The default model is `iic/SenseVoiceSmall`, a multilingual model supporting 50+ languages that is 5–10x faster than Whisper. Models are downloaded from ModelScope on first use and cached in `~/.cache/modelscope`.
The component accepts audio file paths (`str` or `Path`) as well as `ByteStream` objects.

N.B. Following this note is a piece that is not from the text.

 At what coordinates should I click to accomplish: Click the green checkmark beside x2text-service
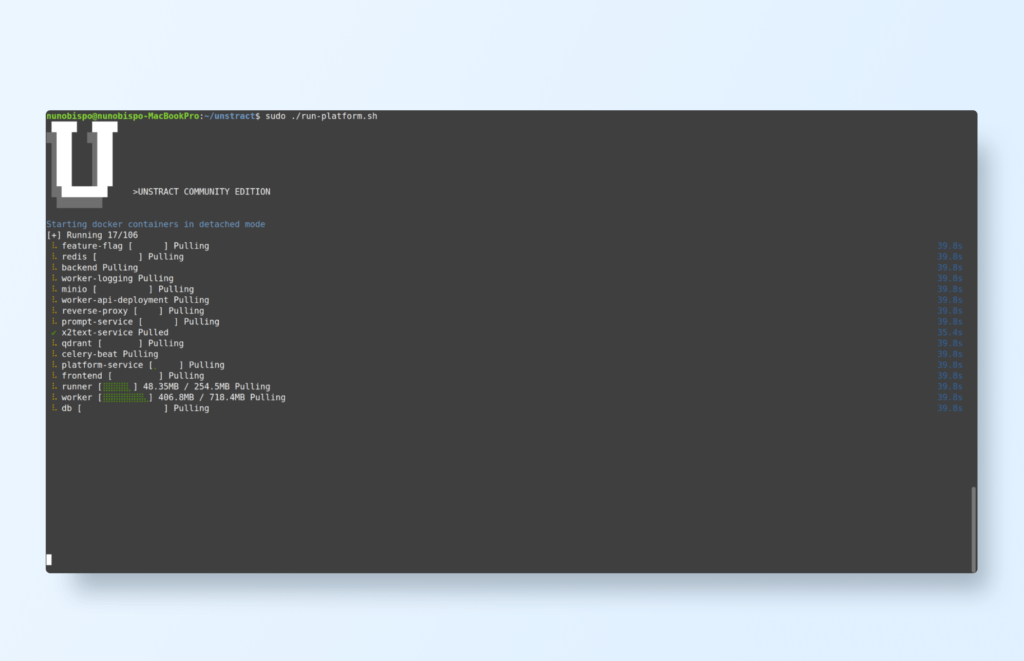click(54, 332)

The model is loaded into memory automatically the first time the component runs.
## Usage
### On its own
```python
from haystack_integrations.components.audio.funasr import FunASRTranscriber
transcriber = FunASRTranscriber()
result = transcriber.run(sources=["speech.wav"])
print(result["documents"][0].content)
```
### In a pipeline
```python
from haystack import Pipeline
from haystack.components.fetchers import LinkContentFetcher
from haystack_integrations.components.audio.funasr import FunASRTranscriber
pipe = Pipeline()
pipe.add_component("fetcher", LinkContentFetcher())
pipe.add_component("transcriber", FunASRTranscriber())
pipe.connect("fetcher", "transcriber")
result = pipe.run(
data={
"fetcher": {
"urls": ["https://example.com/interview.wav"],
},
},
)
print(result["transcriber"]["documents"][0].content)
```